I'm not saying the following text is any good. NaNoWriMo isn't necessarily about writing things that are good, it's about writing a lot, and hopefully some good stuff comes out of it. At least, that's how I've approached it. All this may change, of course, but I'm posting a few excerpts here so you have some idea of the kind of world the game inhabits. Woo! Feedback welcome.
"Well, a new study came out today. From the "Center for Climate Research". It's..."
"Look," John cut in. "You can't believe any of those studies. Things like the 'Center for Climate Research' - what kind of name is that? It's partisan politics, trying to smear companies like ours. Good companies that provide hundreds of thousands of jobs..." He was on autopilot, now. Indignant. Passionate. On the offensive. Who was she to question the integrity of Exxo America? Who provided jobs to working Americans? Who gave hundreds of millions to education programs and charities? Who, "...wait, what did you say?" John stammered.
"It's a positive feedback loop," Sarah said, frustrated that it's taken this long to actually get a word in edgewise. "Incontrovertible. And new. No one understood this before, but in less than twenty years, every coastal city in the world will be underwater. And a summer day in San Francisco in 2015 is going to be, on average, 125 degrees Fahrenheit."
A thousand images flashed through John's mind.
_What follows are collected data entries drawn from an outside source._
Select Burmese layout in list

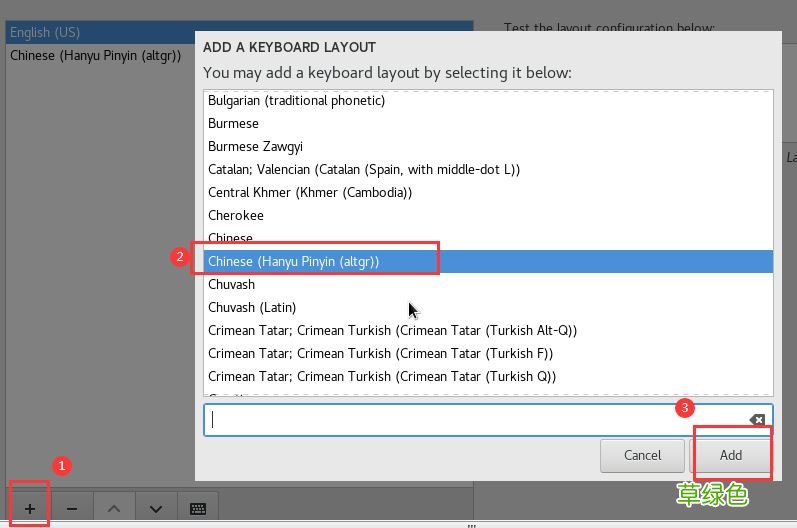click(233, 123)
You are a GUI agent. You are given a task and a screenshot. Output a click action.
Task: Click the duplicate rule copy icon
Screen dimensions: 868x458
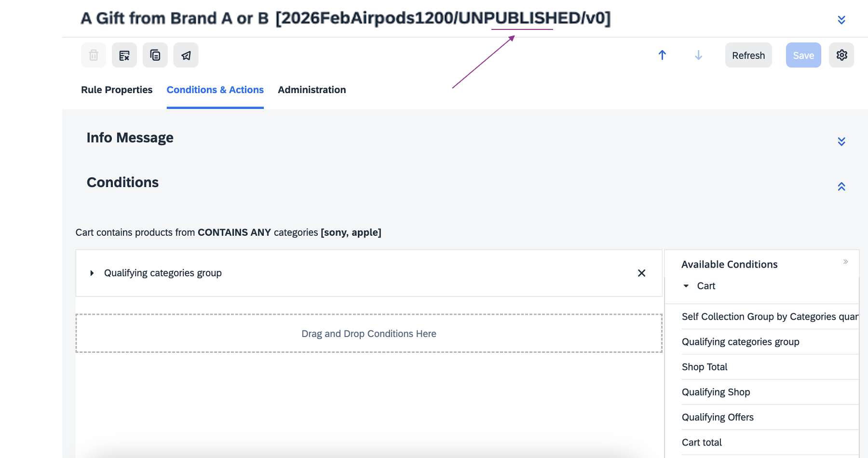[155, 55]
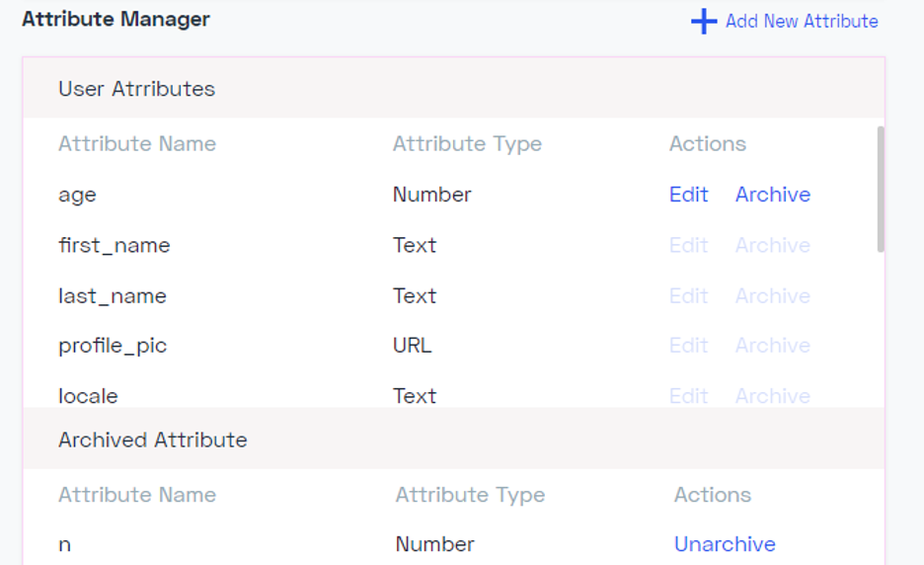Archive the last_name attribute
924x565 pixels.
pyautogui.click(x=773, y=296)
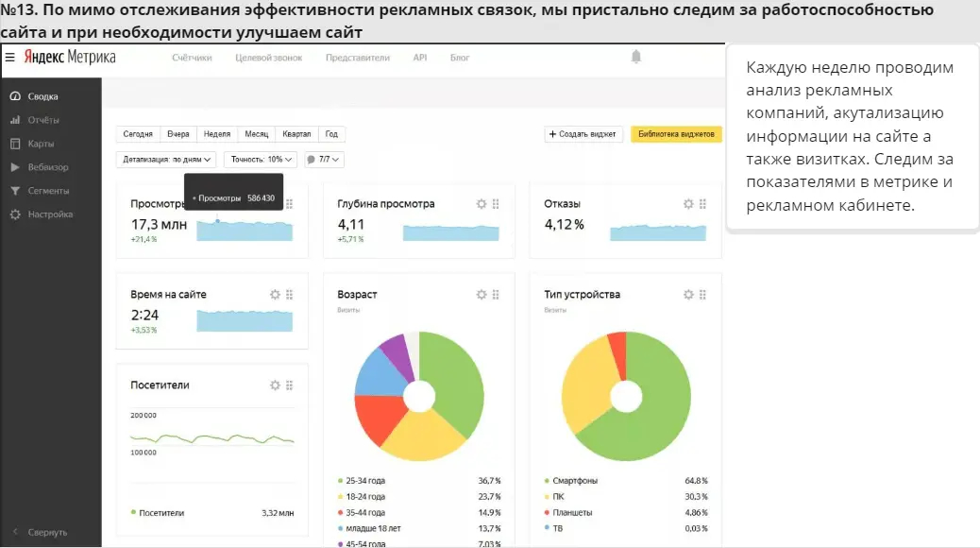
Task: Open Настройка settings in the sidebar
Action: tap(43, 214)
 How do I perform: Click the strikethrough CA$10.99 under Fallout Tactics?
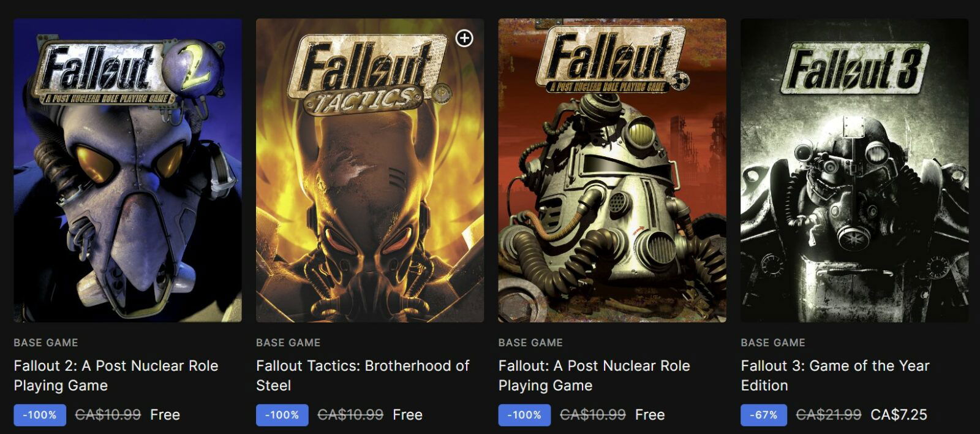coord(349,414)
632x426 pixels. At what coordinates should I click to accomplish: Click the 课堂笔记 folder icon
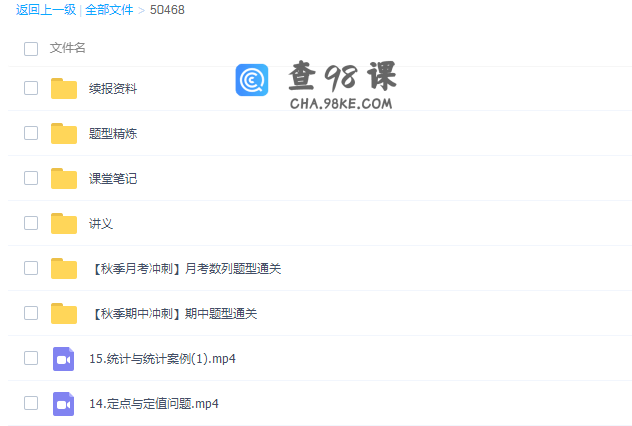[64, 178]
Graphs of lines going up and to the right. EXXO's quarterly stock report. Projected global temperature. He knew. He knew they knew. He knew that his boss understood the potential for an event like this, and that his job was to go before Congress and paint a rosy picture or their stock price was screwed and his bonus was screwed and without all that crap he'd have lost his house in Cabo. He didn't want to lose the Cabo house. He loved that place.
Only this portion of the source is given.